Since we assume the dynamics are deterministic, all the stochasticities are captured in the observation noise. Here, the log-likelihood function is constructed by simulating the system forward (via Euler’s method with stepsize $0.01$) using candidate parameters and comparing the predicted states to observations, thus:

\[ \log L(\theta) = \log p(y \mid \theta) = \sum_{i=1}^{N} \log \phi\left( \frac{y_i - x_\theta(t_i)}{\sigma}\right) \]

where $x_\theta(t_i)$ denotes the simulated trajectory’s value at time $t_i$ under parameters $\theta$ and $\phi$ is the density function of a standard normal distribution.

MCMC Results

We run MCMC on the constructed posterior using Python’s BlackJax package (Cabezas et al. 2024). I first consider a random walk Metropolis. After trying to hand-tune the stepsize (for each parameter) and getting frustrated, I used an adaptive version of RWM with Robbins-Monro adaptation (Andrieu and Thoms 2008) targeting the optimal acceptance rate (around 0.3, given the low posterior dimension (Roberts and Rosenthal 2001)).

RWM with Robbins-Monro adaptation. (Top) Trace plots for sampled parameters with true values shown as red dashed lines. (Bottom) Histogram for the samples with true values shown as red dashed lines.
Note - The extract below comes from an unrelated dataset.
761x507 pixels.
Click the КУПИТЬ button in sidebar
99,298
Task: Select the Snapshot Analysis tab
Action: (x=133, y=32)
I initialise the chain at $(\alpha, l, x_0) = (4,1,0.5)$ so they are moderately close to the truth, yet some good MCMC movement is needed. For the chain, I first run 20,000 steps with adaptation as burn-in and warm-up, then use the learned stepsize to run another 20,000 steps without adaptation to obtain samples from the posterior. The resulting trajectories (burn-in removed) are shown in Figure above. The assimilated dynamics with 90% credible interval are shown below, and the result looks great. The assimilated dynamic trajectories are simulated using 1000 sets of parameter values, bootstrapped from the joint posterior samples, which are then averaged and quantiled to produce the mean and credible interval.

Assimilated dynamics with 90% credible interval.

NUTS

I initially tried NUTS but it did not work. Somehow, I tried it again, with the help of Thomas Newman, and it worked! For 1000 steps of warmup and 1000 further steps, we have the following results, which is visually indistinguishable from that of the RWM – seems like it works correctly too.

References

Andrieu, Christophe, and Johannes Thoms. 2008. “A Tutorial on Adaptive MCMC.” Statistics and Computing 18: 343–73.

Cabezas, Alberto, Adrien Corenflos, Junpeng Lao, Rémi Louf, Antoine Carnec, Kaustubh Chaudhari, Reuben Cohn-Gordon, et al. 2024. “Blackjax: Composable Bayesian Inference in JAX.” arXiv Preprint arXiv:2402.10797.

Roberts, Gareth O, and Jeffrey S Rosenthal. 2001. “Optimal Scaling for Various Metropolis-Hastings Algorithms.” Statistical Science 16 (4): 351–67.